TASK DETAILS:
Please pull out each line of the items below that contains the word "sidebar" and copy it in full. Matching is case-sensitive.

INPUT FOR THIS TASK:
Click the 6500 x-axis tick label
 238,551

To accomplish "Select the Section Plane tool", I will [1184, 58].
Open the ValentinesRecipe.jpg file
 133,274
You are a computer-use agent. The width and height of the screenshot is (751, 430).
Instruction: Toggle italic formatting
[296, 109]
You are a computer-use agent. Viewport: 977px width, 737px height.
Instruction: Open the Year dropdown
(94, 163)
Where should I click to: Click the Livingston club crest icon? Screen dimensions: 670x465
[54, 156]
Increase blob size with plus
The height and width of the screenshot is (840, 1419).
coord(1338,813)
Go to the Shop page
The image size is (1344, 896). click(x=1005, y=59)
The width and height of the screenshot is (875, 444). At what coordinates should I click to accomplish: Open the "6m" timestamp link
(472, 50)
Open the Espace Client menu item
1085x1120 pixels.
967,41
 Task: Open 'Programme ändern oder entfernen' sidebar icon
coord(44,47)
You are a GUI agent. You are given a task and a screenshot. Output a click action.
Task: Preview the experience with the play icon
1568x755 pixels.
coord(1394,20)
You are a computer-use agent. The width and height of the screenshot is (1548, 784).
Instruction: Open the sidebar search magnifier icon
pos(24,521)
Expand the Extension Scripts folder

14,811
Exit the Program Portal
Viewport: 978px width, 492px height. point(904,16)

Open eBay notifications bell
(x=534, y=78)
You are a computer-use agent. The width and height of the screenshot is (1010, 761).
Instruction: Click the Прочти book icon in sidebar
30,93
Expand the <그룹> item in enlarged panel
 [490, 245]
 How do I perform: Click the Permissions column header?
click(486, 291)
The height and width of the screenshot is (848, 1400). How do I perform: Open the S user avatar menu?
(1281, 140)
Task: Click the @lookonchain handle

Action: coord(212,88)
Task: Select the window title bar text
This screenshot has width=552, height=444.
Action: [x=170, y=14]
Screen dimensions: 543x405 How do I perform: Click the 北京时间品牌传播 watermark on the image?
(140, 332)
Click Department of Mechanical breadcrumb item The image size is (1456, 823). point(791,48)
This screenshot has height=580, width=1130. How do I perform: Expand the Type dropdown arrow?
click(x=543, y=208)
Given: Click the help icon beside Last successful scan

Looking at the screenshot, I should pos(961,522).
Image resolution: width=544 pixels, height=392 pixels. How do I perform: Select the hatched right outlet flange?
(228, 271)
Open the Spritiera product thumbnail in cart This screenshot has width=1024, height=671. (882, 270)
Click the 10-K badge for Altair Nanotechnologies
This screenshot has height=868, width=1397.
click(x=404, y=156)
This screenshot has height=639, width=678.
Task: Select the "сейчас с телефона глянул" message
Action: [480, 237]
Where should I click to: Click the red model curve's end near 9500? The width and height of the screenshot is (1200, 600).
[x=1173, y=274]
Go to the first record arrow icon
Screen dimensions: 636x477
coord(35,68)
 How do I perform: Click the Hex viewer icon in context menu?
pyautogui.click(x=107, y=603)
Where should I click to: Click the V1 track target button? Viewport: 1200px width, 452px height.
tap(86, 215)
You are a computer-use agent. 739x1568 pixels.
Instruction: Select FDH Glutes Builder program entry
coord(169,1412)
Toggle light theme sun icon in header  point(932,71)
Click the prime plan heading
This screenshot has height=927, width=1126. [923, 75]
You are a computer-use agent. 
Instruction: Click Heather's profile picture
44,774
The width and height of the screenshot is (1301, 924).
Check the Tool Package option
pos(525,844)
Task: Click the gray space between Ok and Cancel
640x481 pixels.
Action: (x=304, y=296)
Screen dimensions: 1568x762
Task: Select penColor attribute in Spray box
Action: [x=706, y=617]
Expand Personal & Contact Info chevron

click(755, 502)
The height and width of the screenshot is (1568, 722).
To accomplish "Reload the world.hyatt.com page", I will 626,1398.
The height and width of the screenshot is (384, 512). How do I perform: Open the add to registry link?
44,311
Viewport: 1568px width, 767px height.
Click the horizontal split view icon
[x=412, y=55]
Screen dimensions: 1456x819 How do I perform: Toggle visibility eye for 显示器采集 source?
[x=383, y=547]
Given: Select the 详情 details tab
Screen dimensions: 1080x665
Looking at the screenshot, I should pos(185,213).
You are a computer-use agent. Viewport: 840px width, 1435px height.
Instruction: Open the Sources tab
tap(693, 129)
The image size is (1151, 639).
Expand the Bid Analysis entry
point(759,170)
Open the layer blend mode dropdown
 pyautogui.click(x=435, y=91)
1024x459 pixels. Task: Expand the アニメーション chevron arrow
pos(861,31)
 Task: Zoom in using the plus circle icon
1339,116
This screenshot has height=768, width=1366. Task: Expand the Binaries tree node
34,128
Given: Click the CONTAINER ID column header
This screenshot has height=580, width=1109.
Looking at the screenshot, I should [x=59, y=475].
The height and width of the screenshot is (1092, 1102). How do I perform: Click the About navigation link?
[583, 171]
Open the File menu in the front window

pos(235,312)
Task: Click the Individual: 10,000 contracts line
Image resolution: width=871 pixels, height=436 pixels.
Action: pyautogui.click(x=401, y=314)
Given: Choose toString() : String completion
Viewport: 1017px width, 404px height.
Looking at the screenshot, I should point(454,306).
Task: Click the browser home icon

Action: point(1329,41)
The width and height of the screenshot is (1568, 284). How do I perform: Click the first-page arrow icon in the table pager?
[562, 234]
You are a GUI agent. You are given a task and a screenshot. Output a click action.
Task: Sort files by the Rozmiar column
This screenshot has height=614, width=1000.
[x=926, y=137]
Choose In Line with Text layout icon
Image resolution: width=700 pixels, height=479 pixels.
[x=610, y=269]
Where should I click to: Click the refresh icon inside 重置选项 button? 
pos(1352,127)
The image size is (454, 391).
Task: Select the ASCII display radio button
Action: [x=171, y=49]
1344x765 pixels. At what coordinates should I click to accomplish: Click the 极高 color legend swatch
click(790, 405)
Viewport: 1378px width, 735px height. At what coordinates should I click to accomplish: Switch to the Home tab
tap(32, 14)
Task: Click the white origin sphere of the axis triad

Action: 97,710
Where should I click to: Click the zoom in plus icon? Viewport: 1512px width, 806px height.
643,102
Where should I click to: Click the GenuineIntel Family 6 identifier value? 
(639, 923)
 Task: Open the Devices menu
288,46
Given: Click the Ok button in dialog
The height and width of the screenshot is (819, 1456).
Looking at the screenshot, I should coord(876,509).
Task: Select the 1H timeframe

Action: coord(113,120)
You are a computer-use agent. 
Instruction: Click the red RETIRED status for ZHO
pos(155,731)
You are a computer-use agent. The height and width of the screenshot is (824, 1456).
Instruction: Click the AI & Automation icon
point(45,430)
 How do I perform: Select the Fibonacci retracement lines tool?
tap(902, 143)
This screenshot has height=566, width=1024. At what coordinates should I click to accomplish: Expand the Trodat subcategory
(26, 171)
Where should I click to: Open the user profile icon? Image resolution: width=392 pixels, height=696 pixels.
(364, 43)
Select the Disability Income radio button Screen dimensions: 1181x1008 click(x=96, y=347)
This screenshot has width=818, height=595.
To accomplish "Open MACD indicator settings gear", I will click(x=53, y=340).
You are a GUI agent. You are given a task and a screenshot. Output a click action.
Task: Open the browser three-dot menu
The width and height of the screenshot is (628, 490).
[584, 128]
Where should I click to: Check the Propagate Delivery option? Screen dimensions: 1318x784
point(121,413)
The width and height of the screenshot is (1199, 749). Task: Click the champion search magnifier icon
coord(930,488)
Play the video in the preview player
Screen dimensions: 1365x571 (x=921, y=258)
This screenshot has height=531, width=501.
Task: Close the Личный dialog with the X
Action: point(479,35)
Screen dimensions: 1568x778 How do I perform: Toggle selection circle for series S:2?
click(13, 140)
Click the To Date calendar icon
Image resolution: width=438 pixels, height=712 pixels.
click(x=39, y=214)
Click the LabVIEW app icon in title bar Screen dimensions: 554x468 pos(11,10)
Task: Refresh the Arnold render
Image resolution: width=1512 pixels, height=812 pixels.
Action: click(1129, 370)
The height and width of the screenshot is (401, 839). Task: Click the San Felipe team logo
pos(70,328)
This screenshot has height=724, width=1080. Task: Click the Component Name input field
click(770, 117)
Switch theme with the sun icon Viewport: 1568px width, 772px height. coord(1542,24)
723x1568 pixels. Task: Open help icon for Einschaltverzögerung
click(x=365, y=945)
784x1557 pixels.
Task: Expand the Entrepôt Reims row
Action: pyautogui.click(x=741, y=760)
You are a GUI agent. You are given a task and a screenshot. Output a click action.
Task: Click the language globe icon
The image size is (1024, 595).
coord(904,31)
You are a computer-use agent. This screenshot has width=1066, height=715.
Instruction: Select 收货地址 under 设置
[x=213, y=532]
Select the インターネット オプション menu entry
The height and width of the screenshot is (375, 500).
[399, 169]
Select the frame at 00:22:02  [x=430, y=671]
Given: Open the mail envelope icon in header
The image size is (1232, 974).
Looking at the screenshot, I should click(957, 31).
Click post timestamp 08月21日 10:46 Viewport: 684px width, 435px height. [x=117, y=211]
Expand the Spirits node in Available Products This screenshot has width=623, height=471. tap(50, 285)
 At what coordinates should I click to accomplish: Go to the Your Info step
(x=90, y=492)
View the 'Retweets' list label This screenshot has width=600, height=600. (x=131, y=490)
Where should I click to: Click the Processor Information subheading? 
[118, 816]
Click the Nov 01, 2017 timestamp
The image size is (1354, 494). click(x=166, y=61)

RESULT OF THE TASK:
 Task: Open 'Programme ändern oder entfernen' sidebar icon
Instruction: Open the sidebar search magnifier icon
Instruction: Click the Прочти book icon in sidebar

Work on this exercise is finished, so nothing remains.